- **Extrait du document**:

Avec l’association et les femmes accompagnées, elles ont décidé de montrer enfin ce travail intime pour la première fois, en vue de créer un écho entre le monde et elles, de leur rendre leur légitimité, de les amener à se voir autrement et à être vues par le plus grand nombre.
Biographie de Karen Assayag
Née à Casablanca, Karen Assayag a vécu 17 ans au Maroc avant de s’installer à Paris. Après 11 ans en agence de communication, elle se consacre à la photographie en rejoignant l’agence Hans Lucas en 2012. Elle réalise des portraits, des séries documentaires et explore une approche créative mêlant photographie, collages et peinture, qu’elle partage dans des ateliers en pédopsychiatrie et auprès de femmes en situation d’exclusion. Collaborant avec la presse, Karen a été finaliste de la Bourse du Talent Mode 2013 et a exposé dans divers lieux, dont la Maison Européenne de la Photographie et les Rencontres d’Arles.
Un travail transmédias sur les espaces de vie et les projets de jeunes migrants mineurs.
Comment donner la parole à des jeunes migrants sans les enfermer dans leur parcours migratoire ? C’est pour répondre à ce désir qu’est né le travail collaboratif transmédias « Ici et demain », c’est pour rendre visible et audible les projets et les rêves de jeunes migrants mineurs en France. Qu’est-ce qui les surprend ? Quelles sont leurs passions ? Comment ont-ils envie de se construire?

- **Matériel fourni**:
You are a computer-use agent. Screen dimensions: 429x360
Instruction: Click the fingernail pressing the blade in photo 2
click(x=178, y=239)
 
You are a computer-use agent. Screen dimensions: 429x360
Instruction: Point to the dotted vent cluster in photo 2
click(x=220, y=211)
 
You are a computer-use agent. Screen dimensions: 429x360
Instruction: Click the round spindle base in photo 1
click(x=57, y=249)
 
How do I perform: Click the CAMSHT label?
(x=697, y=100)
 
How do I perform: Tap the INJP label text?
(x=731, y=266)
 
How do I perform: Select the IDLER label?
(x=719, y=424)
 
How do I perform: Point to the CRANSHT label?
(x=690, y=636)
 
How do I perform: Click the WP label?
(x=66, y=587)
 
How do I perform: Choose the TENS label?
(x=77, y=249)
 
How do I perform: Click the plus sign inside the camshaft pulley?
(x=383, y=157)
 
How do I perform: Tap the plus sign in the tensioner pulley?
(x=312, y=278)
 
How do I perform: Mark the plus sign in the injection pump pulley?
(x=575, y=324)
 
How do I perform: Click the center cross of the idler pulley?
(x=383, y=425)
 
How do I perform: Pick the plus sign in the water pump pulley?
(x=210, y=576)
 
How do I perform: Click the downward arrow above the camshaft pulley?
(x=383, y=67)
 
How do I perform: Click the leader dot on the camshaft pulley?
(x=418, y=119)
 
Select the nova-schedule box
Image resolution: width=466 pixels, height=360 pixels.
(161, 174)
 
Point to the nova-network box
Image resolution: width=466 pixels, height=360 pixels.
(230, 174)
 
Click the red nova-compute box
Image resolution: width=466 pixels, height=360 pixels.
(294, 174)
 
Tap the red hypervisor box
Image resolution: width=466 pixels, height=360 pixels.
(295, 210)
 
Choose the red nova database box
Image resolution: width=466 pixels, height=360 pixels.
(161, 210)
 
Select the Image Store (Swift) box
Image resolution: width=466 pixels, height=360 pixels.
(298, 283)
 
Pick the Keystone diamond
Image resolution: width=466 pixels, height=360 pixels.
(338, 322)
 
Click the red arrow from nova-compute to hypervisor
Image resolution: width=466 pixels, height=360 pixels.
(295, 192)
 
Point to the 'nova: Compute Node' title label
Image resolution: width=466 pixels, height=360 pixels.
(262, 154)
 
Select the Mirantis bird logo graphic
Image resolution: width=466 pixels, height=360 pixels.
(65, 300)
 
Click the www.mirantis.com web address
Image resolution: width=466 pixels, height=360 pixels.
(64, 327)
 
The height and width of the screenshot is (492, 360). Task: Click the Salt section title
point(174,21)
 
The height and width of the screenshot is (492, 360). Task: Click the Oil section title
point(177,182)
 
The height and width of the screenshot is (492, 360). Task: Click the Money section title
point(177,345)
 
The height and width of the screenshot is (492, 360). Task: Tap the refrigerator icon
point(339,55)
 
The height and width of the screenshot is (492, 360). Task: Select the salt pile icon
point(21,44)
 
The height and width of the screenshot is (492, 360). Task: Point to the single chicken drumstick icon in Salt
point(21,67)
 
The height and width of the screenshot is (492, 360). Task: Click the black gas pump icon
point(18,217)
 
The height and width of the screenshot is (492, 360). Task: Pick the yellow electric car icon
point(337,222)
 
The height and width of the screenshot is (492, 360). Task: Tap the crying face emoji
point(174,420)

- **Énoncé**:
Répondez à ces questions d'après l'extrait du document.
1. Dans quelle ville Karen Assayag est-elle née ?
2. En quelle année a-t-elle rejoint l'agence Hans Lucas ?
3. Quel est le titre du travail collaboratif transmédias consacré à de jeunes migrants mineurs ?
La liste n'intervient pas dans cet exercice.

- **Corrigé**:
1. Casablanca
2. En 2012
3. « Ici et demain »